Once you find the line with "You are a computer-use" in the data below, transcribe exactly each line from there to the line with "Click the 15:00 time axis label", inclusive, and nothing else. Drop the pictures.

## DATA TO EXAMINE
Content starts

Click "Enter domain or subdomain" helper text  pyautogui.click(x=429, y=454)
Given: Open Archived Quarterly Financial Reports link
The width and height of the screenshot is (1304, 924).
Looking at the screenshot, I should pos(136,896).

Content ends
Content starts

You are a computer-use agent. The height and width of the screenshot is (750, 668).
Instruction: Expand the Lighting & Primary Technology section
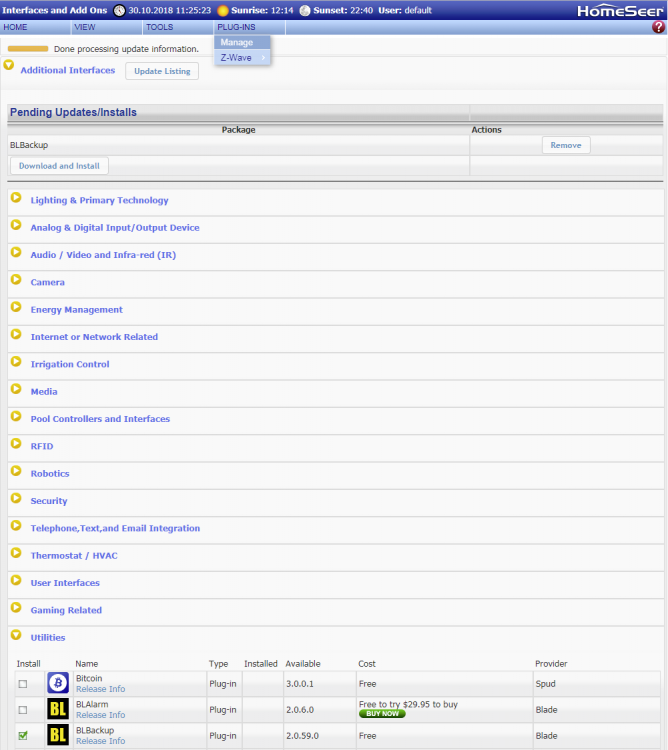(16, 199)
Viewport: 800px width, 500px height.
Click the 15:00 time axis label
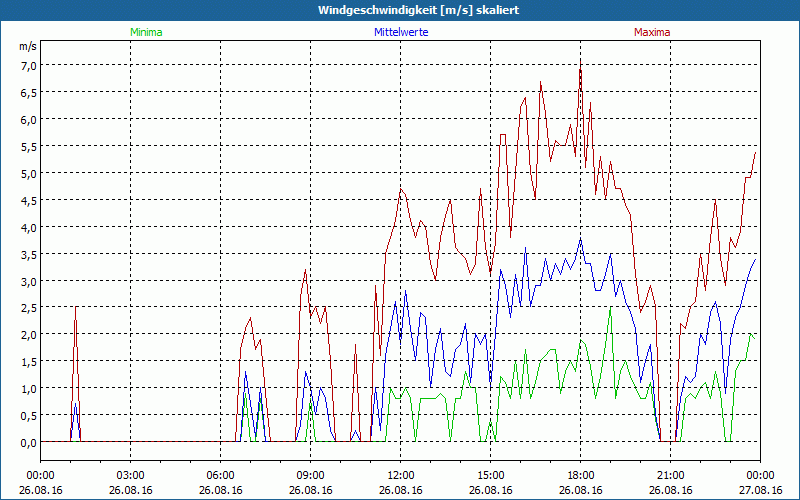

Content ends
Content starts

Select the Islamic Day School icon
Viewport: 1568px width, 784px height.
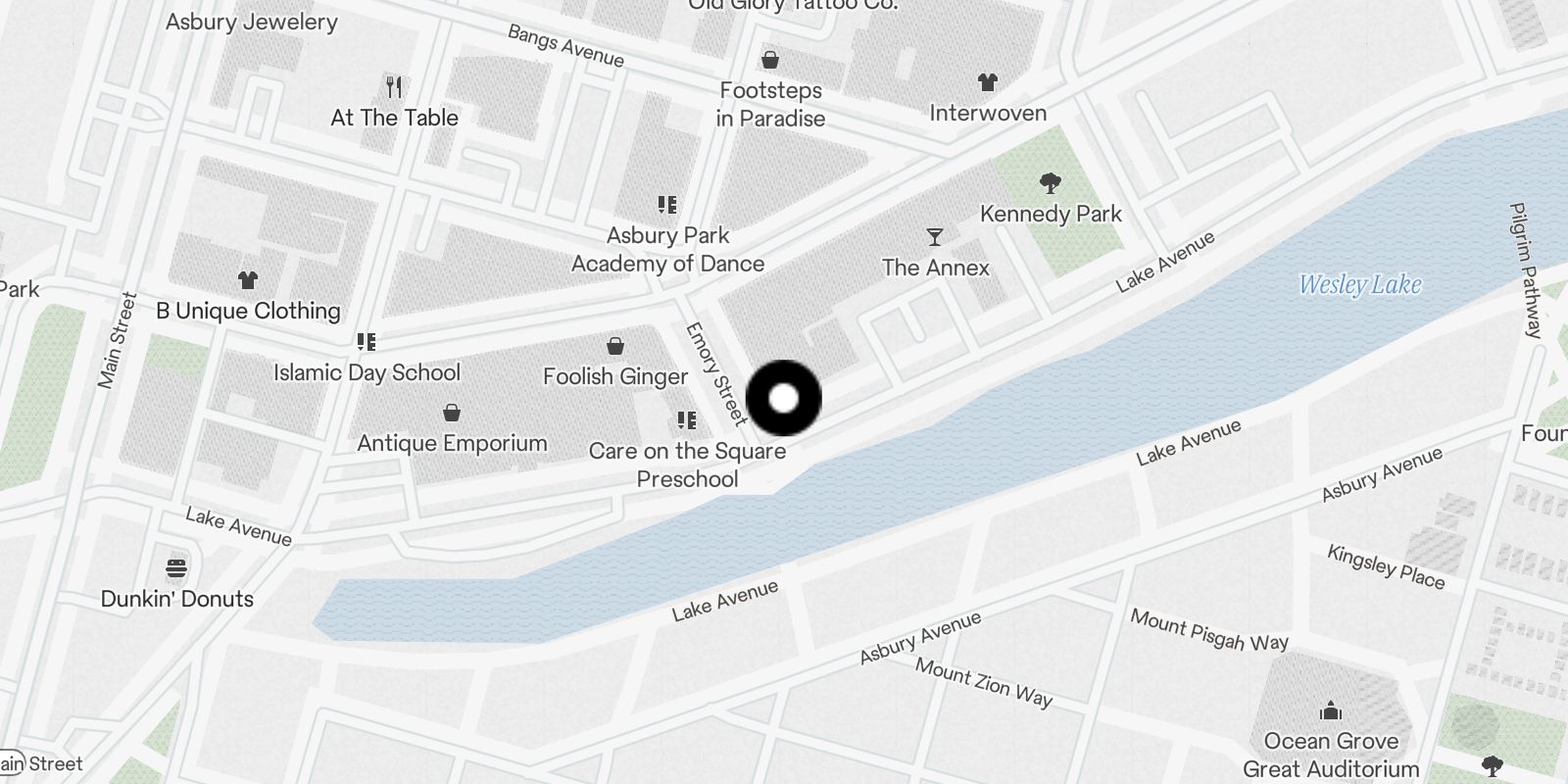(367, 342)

Content ends

## ANSWER BOX
You are a computer-use agent. The height and width of the screenshot is (750, 668).
Instruction: Expand the Lighting & Primary Technology section
(16, 199)
Viewport: 800px width, 500px height.
Click the 15:00 time axis label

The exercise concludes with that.